# Joomla 1.5 and security issues?

## bjorntj

Just wondering why Joomla 1.5.3 is masked or which security issues this is?

regards,

BTJ

----------

## baaann

I would be interested in the answer to this as well

----------

## Carlo

 :Arrow:  grep joomla -nC 3 /usr/portage/profiles/package.mask

----------

## bjorntj

Not sure what you mean by this info.... That info was what made me make this thread in the first place, because it didn't say anything about which security issue this was.....

BTJ

----------

## Carlo

Um, wonder what's so hard to grok.You're pointed to bug 211166, which reads

 *Quote:*   

> This is just a tracker for all those web-apps we masked due to constant
> 
> security issues.

 

so these packages are provided, but won't be supported for above mentioned reason. When you're interested in the history of vulnerabilities, have a look at the CVE db or so.

----------

## bjorntj

My problem is that I don't know what security issues these are, since none of this is mentioned on the Joomla site....

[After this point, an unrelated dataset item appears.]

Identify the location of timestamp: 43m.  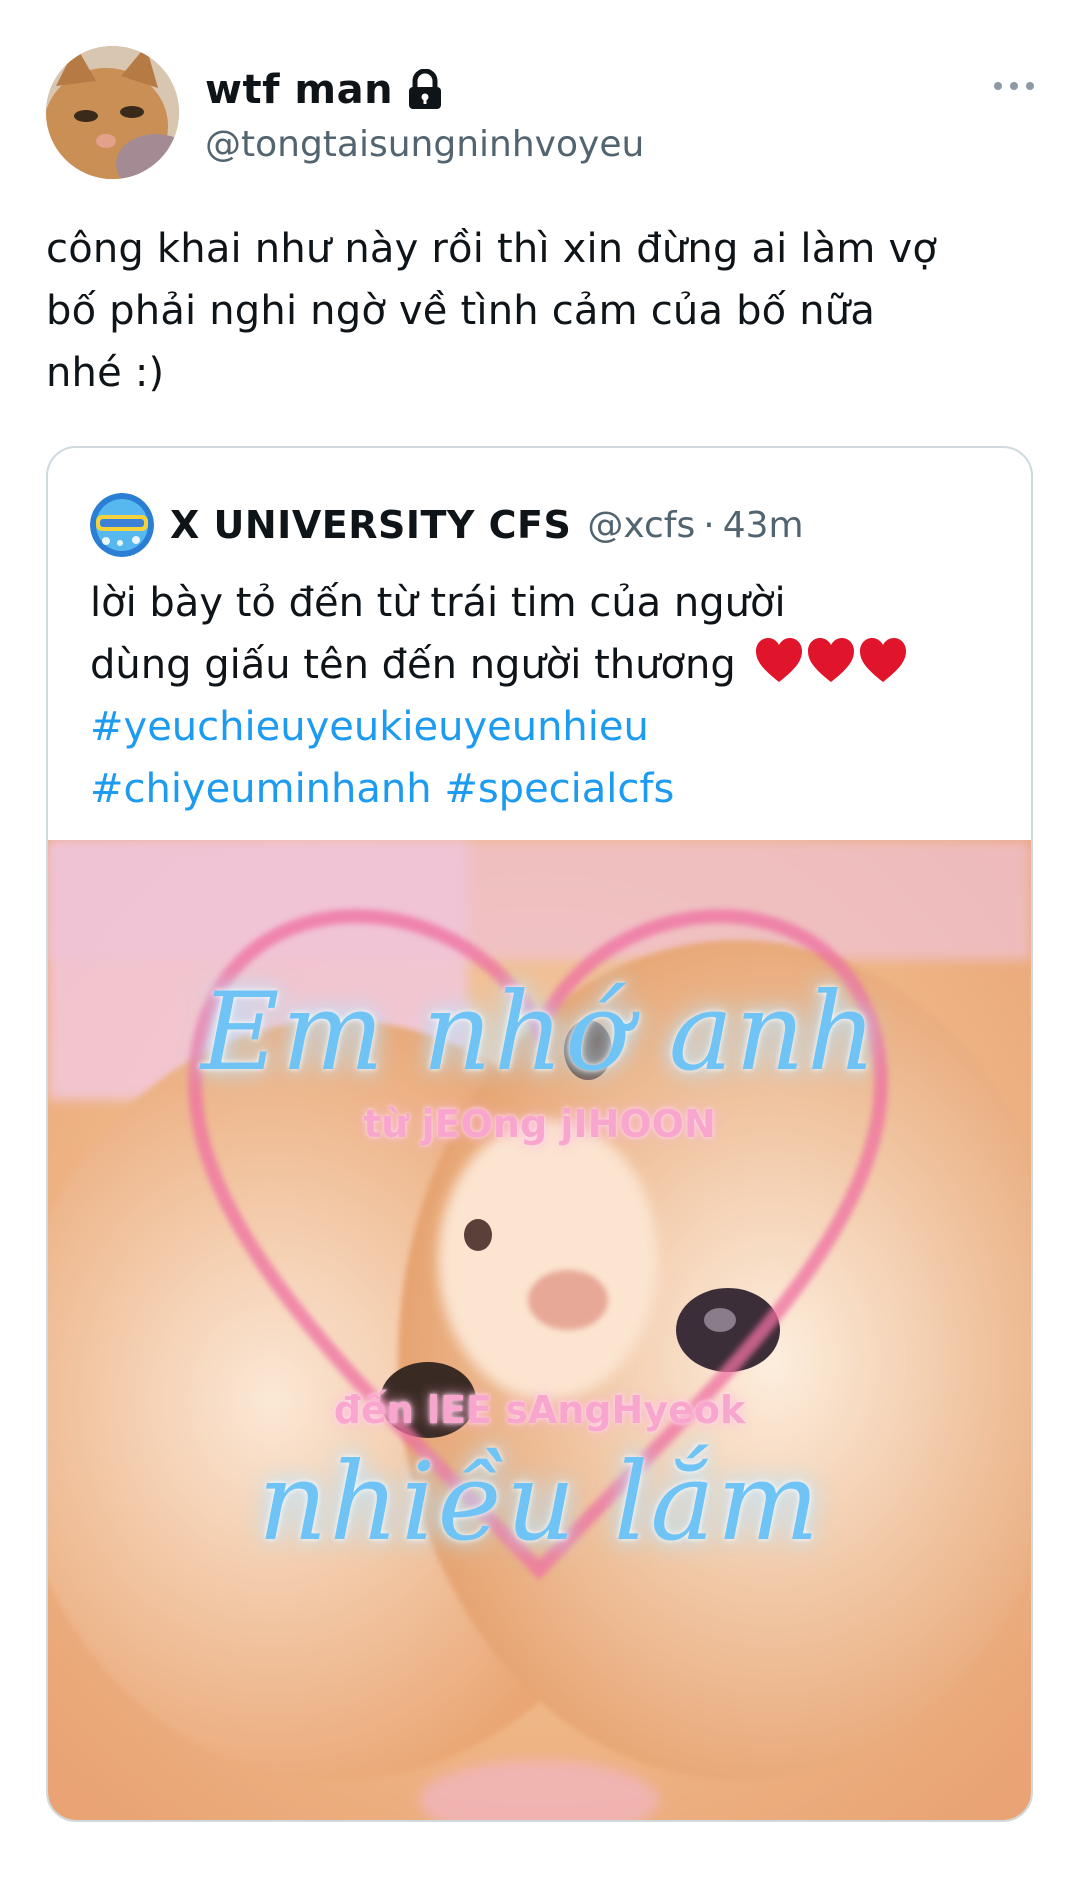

(Do the gentoo people/developers know something that the Joomla developers don't?)

BTJ

----------

## baaann

 *Quote:*   

> have a look at the CVE db

 

Thanks Carlo I wasn't aware of the db, but a quick google found it  :Smile: 

@bjorntj

Just enter joomla into this page and it yields 233 matches

http://nvd.nist.gov/nvd.cfm?advancedsearch

----------

## bjorntj

Yes, but as far as I can see, this isn't a problem with core Joomla but all the third party extensions...?

BTJ

----------

## Carlo

Of course the list also includes CVE's for third party extensions. What you're missing is that there is not necessarily an open issue for any of these masked packages. There have been more than enough vulnerabilities, that the maintainers decided not to care about it anymore, so they masked the packages. It's a matter of maintenance cost and also a clear sign towards the user base, to be very careful, if you want to use such a package. When you want to use Joomla you should monitor at least the Joomla mailing lists and maybe the one or the other security mailing list yourself. No one is serving you the information on a plate.

----------

## bjorntj

Ok but that explains my question... Thx...  :Smile: 

BTJ

----------